Percy Edgar (left) and the Prince of Wales, later King Edward VIII, with whom he made a broadcast in Birmingham in 1931.
Percy Edgar (left) and the Prince of Wales, later King Edward VIII, with whom he made a broadcast in Birmingham in 1931. Photograph: BBC

When Percy Edgar first considered taking a job in radio, his friends told him broadcasting was clearly nothing more than a passing craze like rollerskating.

It has now been 100 years since he created the first BBC radio broadcast outside London, from a tiny one-microphone studio in Birmingham draped in black cloth, listened to by about 2,000 people.

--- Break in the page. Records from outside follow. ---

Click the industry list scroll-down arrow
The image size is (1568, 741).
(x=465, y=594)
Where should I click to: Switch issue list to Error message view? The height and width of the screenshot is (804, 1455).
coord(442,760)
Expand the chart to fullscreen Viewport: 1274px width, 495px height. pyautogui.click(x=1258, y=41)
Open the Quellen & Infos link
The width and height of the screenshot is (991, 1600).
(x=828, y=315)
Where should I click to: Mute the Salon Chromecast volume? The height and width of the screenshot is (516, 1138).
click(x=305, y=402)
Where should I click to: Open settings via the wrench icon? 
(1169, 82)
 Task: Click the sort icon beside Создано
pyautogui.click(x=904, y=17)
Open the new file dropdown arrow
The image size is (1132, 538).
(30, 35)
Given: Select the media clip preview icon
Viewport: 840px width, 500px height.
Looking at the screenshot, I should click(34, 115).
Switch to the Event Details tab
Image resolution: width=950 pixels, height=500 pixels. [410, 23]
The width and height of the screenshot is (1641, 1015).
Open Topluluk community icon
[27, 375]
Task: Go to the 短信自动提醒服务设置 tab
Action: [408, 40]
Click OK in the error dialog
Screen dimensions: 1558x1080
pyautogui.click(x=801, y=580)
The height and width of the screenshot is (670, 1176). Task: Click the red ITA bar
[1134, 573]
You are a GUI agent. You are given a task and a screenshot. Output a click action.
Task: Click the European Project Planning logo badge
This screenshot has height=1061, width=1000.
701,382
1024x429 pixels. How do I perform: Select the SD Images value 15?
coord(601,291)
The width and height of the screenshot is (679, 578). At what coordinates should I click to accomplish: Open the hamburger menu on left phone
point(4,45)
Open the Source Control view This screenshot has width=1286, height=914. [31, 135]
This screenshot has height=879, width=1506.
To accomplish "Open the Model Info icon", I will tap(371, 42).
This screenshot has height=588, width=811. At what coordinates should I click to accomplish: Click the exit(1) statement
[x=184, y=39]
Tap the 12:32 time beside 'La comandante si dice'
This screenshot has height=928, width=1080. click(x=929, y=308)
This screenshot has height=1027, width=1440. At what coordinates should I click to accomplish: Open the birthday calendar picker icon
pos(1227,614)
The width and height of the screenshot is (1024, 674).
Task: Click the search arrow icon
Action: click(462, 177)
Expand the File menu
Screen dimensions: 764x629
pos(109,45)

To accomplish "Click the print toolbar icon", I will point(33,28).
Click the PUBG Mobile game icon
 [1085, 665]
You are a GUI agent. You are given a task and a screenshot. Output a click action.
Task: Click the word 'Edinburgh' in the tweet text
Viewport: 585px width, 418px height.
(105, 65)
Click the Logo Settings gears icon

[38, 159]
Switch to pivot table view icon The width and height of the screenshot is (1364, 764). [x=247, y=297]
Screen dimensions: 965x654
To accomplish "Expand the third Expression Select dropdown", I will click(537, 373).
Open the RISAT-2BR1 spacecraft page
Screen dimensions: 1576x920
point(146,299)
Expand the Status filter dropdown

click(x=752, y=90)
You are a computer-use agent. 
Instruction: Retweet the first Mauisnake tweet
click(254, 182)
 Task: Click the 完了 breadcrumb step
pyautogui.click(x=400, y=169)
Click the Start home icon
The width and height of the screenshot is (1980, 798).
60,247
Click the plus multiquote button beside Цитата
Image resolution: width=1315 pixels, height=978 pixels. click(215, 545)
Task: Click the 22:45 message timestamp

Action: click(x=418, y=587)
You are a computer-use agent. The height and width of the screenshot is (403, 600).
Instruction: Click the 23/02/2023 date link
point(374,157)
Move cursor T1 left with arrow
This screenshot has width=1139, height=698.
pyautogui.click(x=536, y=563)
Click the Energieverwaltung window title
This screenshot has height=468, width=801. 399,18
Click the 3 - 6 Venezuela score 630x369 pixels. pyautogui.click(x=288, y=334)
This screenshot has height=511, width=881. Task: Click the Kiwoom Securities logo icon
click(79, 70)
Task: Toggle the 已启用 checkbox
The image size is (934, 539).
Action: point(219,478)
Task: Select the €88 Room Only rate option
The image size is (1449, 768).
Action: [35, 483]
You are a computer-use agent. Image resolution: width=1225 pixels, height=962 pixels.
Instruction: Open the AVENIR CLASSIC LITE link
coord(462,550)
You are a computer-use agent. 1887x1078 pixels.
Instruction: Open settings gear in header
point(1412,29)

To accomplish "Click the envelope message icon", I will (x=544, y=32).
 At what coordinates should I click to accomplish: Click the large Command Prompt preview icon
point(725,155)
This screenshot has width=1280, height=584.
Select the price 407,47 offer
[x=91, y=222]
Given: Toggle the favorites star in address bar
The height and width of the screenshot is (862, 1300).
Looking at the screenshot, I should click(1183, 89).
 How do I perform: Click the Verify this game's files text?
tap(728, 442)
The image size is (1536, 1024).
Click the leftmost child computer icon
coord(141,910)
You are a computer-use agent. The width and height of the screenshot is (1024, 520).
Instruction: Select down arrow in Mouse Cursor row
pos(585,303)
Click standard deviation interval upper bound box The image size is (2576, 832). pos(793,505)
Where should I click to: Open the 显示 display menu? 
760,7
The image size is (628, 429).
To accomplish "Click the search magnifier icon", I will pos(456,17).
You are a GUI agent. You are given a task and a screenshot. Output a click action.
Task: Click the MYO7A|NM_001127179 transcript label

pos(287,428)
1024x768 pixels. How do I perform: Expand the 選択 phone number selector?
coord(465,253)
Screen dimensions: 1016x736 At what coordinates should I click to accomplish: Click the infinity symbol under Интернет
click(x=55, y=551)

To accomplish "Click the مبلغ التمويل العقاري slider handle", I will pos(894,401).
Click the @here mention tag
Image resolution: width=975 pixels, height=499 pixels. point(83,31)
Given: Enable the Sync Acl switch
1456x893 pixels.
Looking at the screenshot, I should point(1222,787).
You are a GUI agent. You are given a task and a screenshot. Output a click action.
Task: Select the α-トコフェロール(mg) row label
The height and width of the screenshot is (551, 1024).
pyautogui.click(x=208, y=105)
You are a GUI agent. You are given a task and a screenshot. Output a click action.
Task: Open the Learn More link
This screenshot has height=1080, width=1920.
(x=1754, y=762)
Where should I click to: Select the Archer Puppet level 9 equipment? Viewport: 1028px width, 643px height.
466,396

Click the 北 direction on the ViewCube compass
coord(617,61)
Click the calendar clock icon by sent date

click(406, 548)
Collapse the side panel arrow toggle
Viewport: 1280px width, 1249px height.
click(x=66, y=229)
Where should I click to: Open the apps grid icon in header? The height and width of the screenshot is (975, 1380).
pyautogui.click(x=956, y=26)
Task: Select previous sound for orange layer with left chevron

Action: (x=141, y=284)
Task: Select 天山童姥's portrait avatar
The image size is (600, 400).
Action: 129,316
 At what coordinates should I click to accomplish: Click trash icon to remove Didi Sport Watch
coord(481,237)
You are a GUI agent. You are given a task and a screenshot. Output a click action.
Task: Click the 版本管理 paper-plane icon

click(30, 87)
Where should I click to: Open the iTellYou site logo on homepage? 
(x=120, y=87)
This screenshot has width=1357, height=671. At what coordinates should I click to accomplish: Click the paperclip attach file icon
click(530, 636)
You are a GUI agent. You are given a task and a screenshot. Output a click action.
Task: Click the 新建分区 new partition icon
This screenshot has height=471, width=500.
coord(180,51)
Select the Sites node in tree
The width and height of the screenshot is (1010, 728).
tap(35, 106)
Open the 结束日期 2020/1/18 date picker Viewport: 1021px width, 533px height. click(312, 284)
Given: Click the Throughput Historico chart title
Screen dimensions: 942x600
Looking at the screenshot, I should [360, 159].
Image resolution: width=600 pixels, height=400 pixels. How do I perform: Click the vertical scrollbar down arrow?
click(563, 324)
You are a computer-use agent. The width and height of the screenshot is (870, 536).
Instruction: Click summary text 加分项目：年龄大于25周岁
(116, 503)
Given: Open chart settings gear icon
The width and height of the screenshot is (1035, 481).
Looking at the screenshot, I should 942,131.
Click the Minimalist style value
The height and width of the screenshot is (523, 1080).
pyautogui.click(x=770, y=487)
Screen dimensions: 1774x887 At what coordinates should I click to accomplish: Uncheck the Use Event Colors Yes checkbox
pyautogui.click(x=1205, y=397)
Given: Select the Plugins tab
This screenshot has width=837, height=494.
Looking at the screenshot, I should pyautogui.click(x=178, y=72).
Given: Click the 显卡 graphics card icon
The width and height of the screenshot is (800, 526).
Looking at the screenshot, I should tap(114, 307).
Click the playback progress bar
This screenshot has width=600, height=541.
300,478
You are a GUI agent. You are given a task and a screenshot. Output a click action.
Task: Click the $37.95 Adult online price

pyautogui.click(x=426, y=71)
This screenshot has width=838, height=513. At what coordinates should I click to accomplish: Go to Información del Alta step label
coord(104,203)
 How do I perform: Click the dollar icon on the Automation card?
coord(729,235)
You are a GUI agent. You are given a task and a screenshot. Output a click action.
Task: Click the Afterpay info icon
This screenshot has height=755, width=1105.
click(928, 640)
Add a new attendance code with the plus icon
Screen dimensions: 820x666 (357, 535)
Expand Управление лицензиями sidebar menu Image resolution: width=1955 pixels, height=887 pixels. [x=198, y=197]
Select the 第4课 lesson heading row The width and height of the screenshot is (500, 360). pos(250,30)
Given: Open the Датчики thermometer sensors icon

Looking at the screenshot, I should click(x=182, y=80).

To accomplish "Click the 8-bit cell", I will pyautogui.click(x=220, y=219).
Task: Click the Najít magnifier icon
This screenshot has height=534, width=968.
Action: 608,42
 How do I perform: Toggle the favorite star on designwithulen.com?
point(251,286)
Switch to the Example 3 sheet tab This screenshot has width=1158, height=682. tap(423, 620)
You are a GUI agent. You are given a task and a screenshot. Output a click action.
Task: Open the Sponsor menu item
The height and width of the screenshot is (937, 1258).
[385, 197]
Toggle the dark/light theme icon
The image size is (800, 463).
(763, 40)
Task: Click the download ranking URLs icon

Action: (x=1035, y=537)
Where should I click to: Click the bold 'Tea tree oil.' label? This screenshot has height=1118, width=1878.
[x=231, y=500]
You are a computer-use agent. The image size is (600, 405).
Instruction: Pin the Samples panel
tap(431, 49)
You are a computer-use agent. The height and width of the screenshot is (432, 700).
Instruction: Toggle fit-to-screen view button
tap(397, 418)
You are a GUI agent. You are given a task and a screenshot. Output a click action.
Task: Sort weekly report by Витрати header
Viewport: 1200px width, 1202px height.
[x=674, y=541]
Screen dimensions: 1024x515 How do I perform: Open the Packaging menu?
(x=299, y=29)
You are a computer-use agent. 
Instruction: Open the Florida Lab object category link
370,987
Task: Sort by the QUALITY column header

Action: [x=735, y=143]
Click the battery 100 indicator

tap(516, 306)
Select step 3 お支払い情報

“Everyone said he shouldn’t touch it with a bargepole. As he put it, it was ‘completely chancy’,” said playwright David Edgar, who only discovered the full details of his grandfather’s career when he uncovered his memoir during lockdown.

“But a whole number of things that went on to become staples of broadcasting he invented in this little tiny studio.”

Percy Edgar
Percy Edgar founded the Midlands branch of the BBC. Photograph: Handout

From that first show on 15 November 1922, Percy Edgar became a broadcasting pioneer, going on to found the Midlands branch of the fledgling BBC and introducing segments like Children’s Hour and Midland Parliament, one of the earliest political debate shows.

David said the recent announcement of cuts to BBC local radio stations would have “alarmed” his grandfather: although he had embraced new technology, he was a firm advocate of the need for representation outside London.

“My grandfather was very committed to specific regional broadcasters,” said David. “So it’s not difficult to imagine his reaction to the reduction in local BBC output.”

After failing to be convinced to move to the capital, Percy once complained: “The ever growing policy of centralisation in London has clearly gone a good deal further and more rapidly than public opinion here is prepared to accept.”

By 1935, 40% of Midlands broadcasting output was made within the region, the highest proportion of homegrown content for any region in the country.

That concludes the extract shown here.